4. Encourage Interaction
A community isn’t just a group of people gathered together in the same place. They need to be actively engaged with the brand and with each other. It’s your job to get them interacting this way.
Especially when you’re just getting started, you’ll need to start discussions. Bring up a topic and ask for your members’ opinions on it. Pose a question and see how people answer it. Bring up a common problem and one solution you’ve found, and then ask everyone to pitch in any tips that have worked for them. You’ll be the conversation-starter and hopefully once you get the ball rolling, others will start conversations as well.
Identify Your Brand Advocates
Identify among your members a few who are particularly active or influential and enlist their help. These are your brand advocates and they’ll help you get other people involved.

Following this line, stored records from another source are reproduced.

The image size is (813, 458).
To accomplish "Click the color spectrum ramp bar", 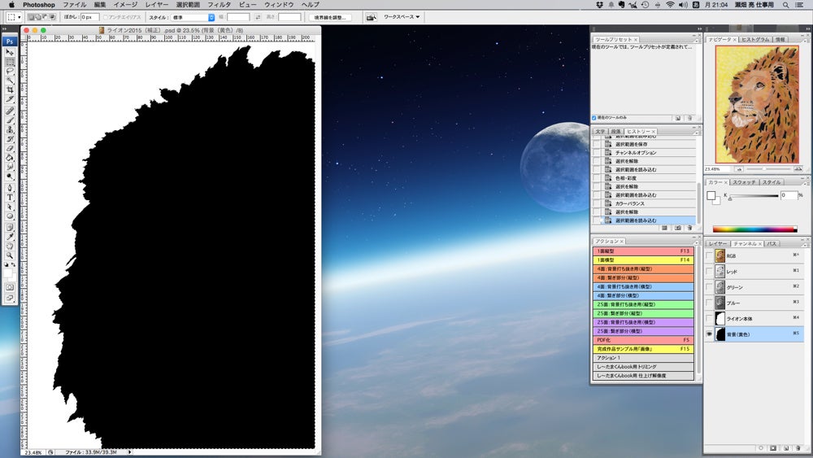I will pyautogui.click(x=754, y=229).
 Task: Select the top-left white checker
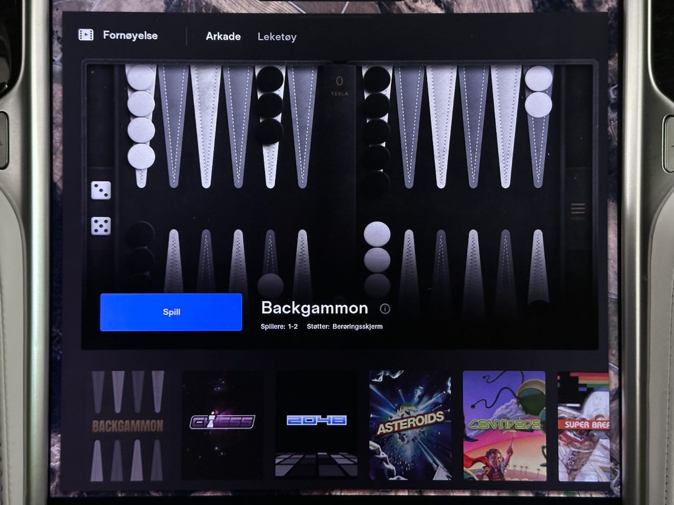[141, 78]
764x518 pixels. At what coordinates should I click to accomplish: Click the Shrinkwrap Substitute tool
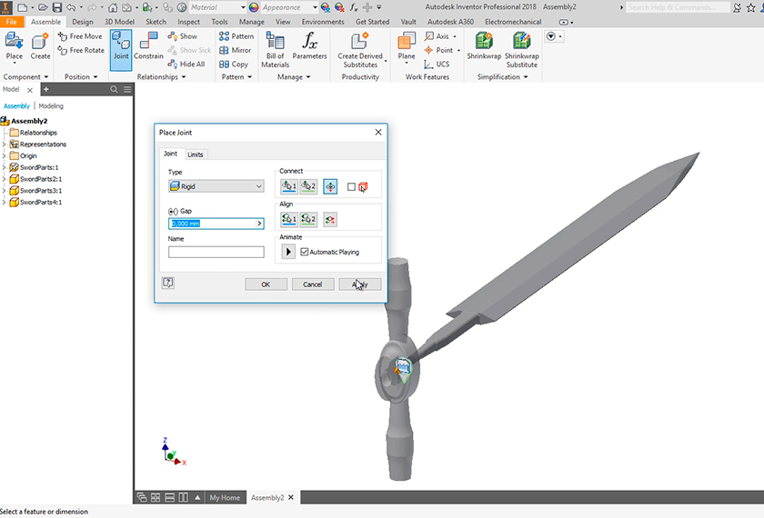click(x=522, y=49)
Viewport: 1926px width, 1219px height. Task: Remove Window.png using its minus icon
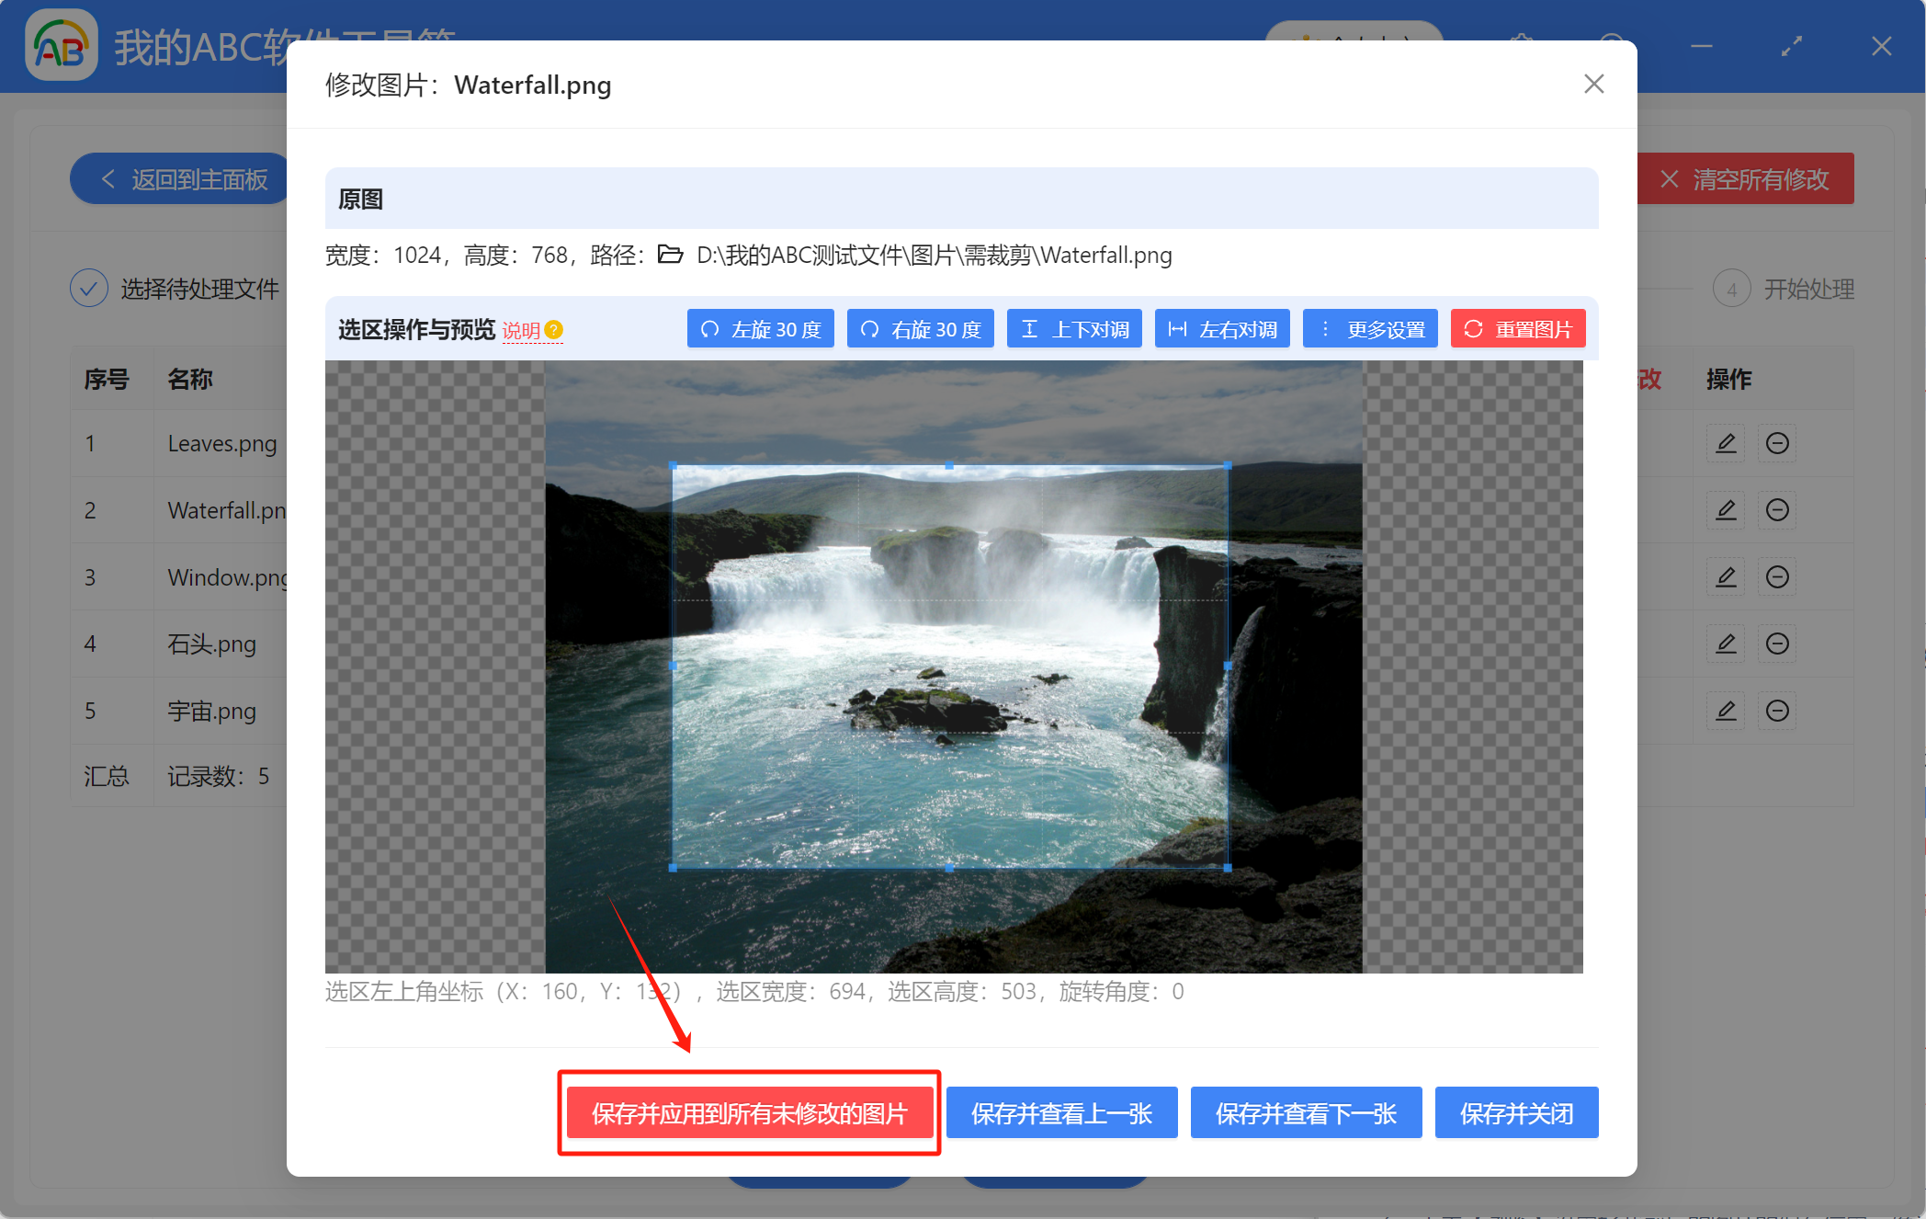pos(1777,577)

You can give them extra bonuses or exclusive content, ask them to take the lead in projects, ask them for feedback, and more.

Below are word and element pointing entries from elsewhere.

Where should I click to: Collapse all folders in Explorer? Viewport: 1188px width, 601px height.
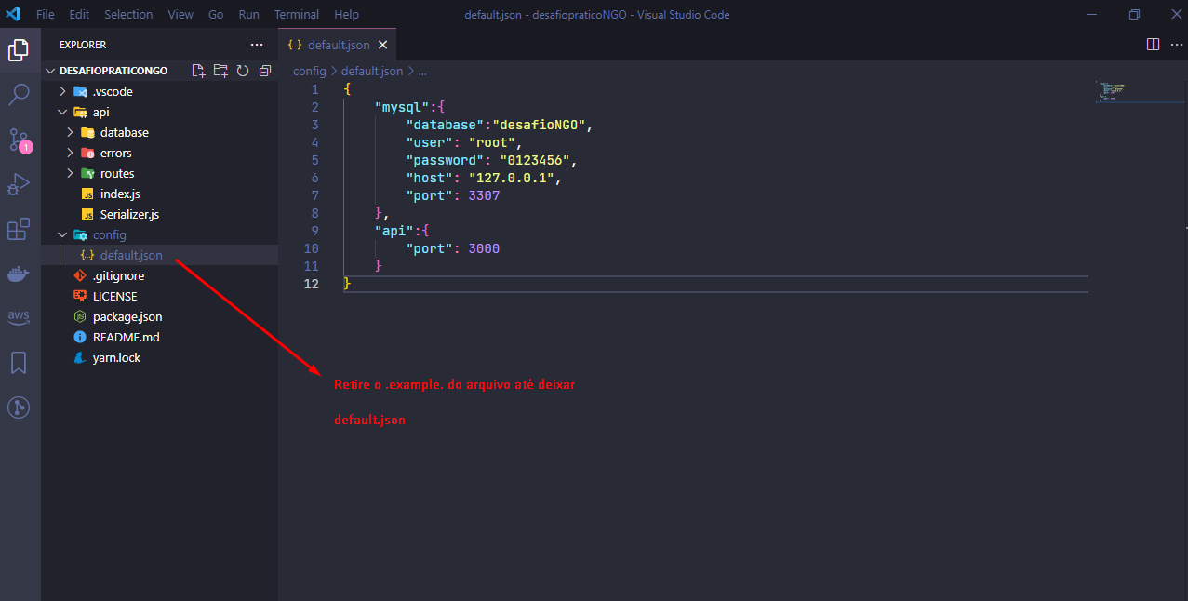[x=265, y=71]
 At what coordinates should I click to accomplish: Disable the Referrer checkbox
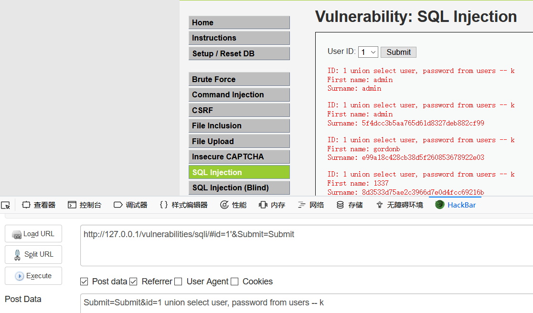pyautogui.click(x=133, y=282)
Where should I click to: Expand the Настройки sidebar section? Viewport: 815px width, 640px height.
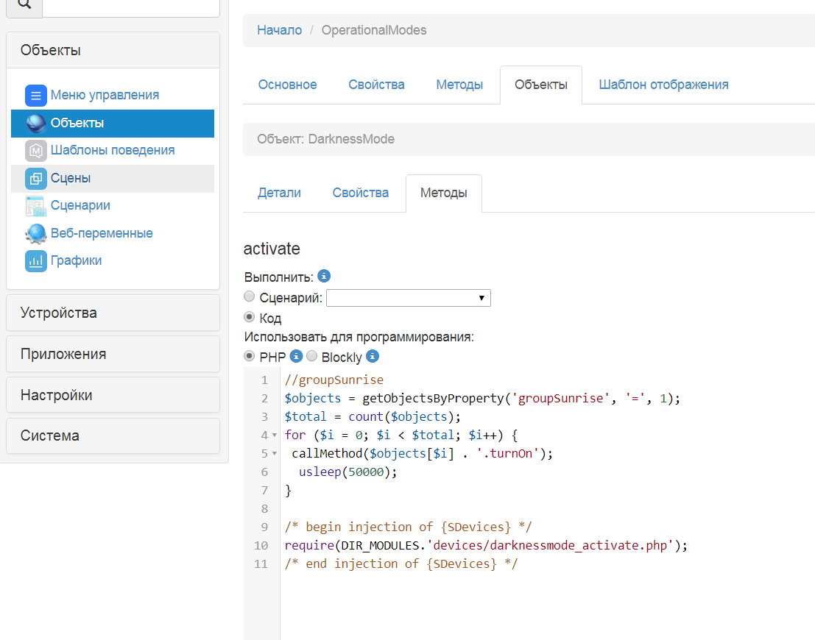(x=113, y=395)
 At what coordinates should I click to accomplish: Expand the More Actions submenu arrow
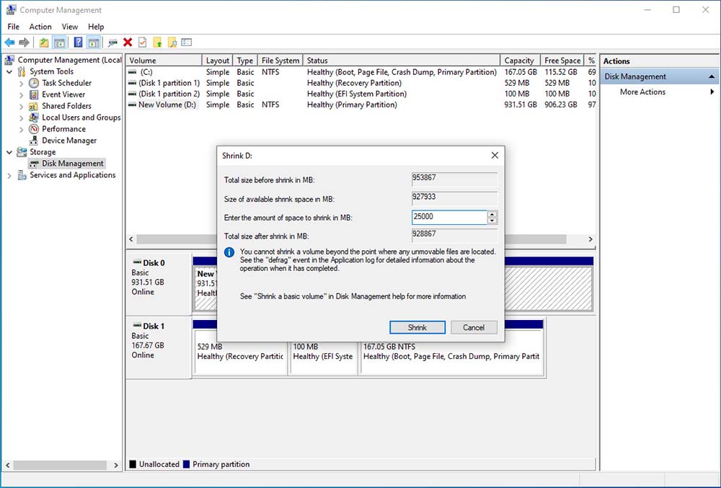(x=712, y=92)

Give People Something to Do
Give your audience things to do. Try to choose or create content that has an activity attached to it. You can have them vote on their favorite content or product, write reviews, fill out surveys, or create content of their own which you can then post on your platform.
Create events for your audience that are held online or off. It can be something as simple as a virtual get-together or in-town coffee break so people can get to know each other. Give them an opportunity to mingle.
Keep People Focused
Your members joined the community because they’re focused on some goal related to your brand and topic. Keep them rallied behind this common cause or value. Focus on the change your members want to make in their lives or the goal they want to achieve.
Make It Fun
Make your community fun. It should be a place everybody wants to be, where they can feel relaxed and enjoy themselves.

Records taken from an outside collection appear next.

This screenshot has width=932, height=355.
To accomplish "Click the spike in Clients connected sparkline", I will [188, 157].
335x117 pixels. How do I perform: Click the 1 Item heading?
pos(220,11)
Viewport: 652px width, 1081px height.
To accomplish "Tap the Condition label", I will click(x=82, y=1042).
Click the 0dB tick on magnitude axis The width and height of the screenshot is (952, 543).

Identify 3 ways you’ll engage your audience and get them interacting together.
5. Choose the Right Platform
Your community will have some online venue where the bulk of its interactions take place. It could be a website or blog, or it could be a forum or social media group. This is your community’s home on the web.
There are both free and paid options for creating this online space. You can use a free platform at no charge, but you have to abide by whatever rules and limitations that platform has. Another option is to pay and build your own platform over which you’ll have total control and more features available to you.
Social media is a great place to host your community because it’s likely that most of your potential members are already there. For example, if you create a Facebook Group, it’s incredibly easy for anyone with a Facebook account to sign up without having to create a new profile or passwords.
For an online forum, your website, or a proprietary platform, there’s one additional challenge more than social media: you have to get people there. However, this is a better option if you want to customize the experience and make it feel more exclusive (and you’ll still use social media to promote it and drive people there).
Whatever platform you choose, make it as easy as possible to sign up. This is one determining factor in whether people will join your community. If it’s complicated, they may not.
Although this will be your main platform, you should connect with your community members across other platforms as well. Interact with them everywhere they are online. If your group is based on your proprietary membership forum site, get them to join your email list, follow you on social media, and meet offline if possible.
When choosing your community’s platform, consider carefully the tastes of your audience. If you’re choosing social media, look at sites your audience already uses or sites where you already have a following. Consider also how they’ll access it, whether that’s through a PC or a mobile device.
Find out what your audience wants and give them a community where they can indulge in it. Remember that your community is a two-way street and that your personal touch, expertise, and enthusiasm will go a long way to helping to building a thriving community.
Decide whether to use an existing platform or create your own.
Choose a platform based on features and ease-of-use for your audience.